The student at the centre of a recent controversy around the Racial Discrimination Act, Calum Thwaites, has settled his defamation suit against Labor MP Terri Butler.
In a letter posted to her website on Thursday, Butler unreservedly apologised to Thwaites and said she would make a "modest payment" to him, along with a contribution to his legal costs.
Thwaites' lawyer, Anthony Morris, confirmed to BuzzFeed News that the case had been settled.
Thwaites was one of three Queensland University of Technology students taken to the Human Rights Commission over a series of racist Facebook posts regarding an Indigenous-only computer lab at the university.
After many months, the case was thrown out by a Federal Court judge who accepted Thwaites’s declaration that a fake account under his name had posted the racist Facebook status at the centre of the case.
The case sparked a nationwide discussion around section 18C of the Racial Discrimination Act, and was held up as an example of the law's failings by conservatives who are pushing to repeal it.
Thwaites started defamation proceedings against Butler after she implied on the ABC's Q&A program that in fact he was responsible for the racist Facebook status.
“He said that that was not him,” said The Australian's Greg Sheridan.
“Well, he would say that,” replied Butler.
In the letter posted to her website on Thursday, Butler wrote there should be "no suggestion" Thwaites was responsible for the Facebook post, or that he is racist or bigoted.
"In the course of the debate on Q&A, I made comments which were capable of being understood as meaning that you had been responsible for that Facebook post, making you a racist bigot and that, when you denied using those words in court proceedings, you were being dishonest or disingenuous," she wrote.

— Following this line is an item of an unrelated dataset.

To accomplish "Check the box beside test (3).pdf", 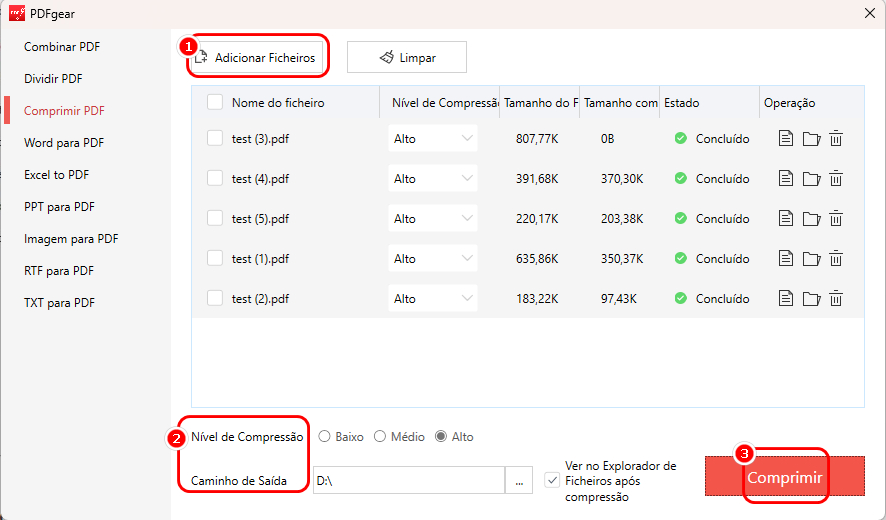I will coord(215,139).
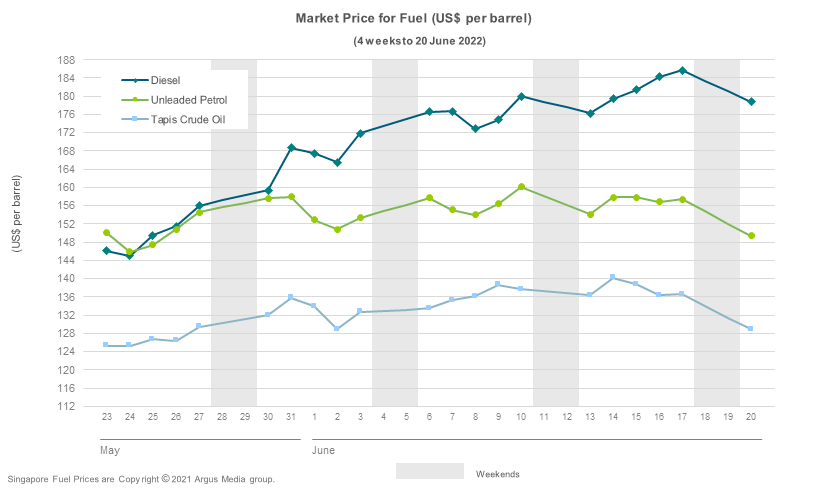Image resolution: width=829 pixels, height=494 pixels.
Task: Select the Diesel data point on 17 June
Action: pyautogui.click(x=682, y=70)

"I offer you my unreserved apology for enabling those meanings about you to be conveyed, and for the distress and damage to your reputation caused as a consequence."
It is the second apology Butler has offered to Thwaites. The first was rejected as "political spin" and a "sham" in a six-page letter that concluded with Thwaites wishing Butler a happy 39th birthday.
Neither party would reveal how much money had changed hands in the settlement.
"Ms Butler's lawyers sought a confidentiality clause that would not allow us to reveal the amount," Morris told BuzzFeed News.
But when this was put to Butler by BuzzFeed News, she burst out laughing.
"I'm very, very prepared to waive any obligation of confidentiality and for the plaintiff to tell anyone the amount of money," she said.
"If his lawyer is communicating to me via BuzzFeed that he would like that waived, then that is an unusual way of negotiating."
Asked if her lawyers had pushed for the clause, Butler said, "I can't confirm that there was a confidentiality clause and I can't confirm who initially sought it, because that would be in breach of the clause. If there was one."
"I can say that I find the idea that we sought a confidentiality clause quite amusing."
Butler said that in her career as a lawyer she had always encouraged clients to try to negotiate matters before heading to court.
"This is an argument that would have been interesting to have," she said, citing the potential implications for free speech in Australia.
"But my finding it intellectually interesting is not a good enough reason to not settle, and have the court's time taken up by this."
Morris said Thwaites had no further comment to make on the matter.
Lane Sainty is a reporter for BuzzFeed News and is based in Sydney, Australia.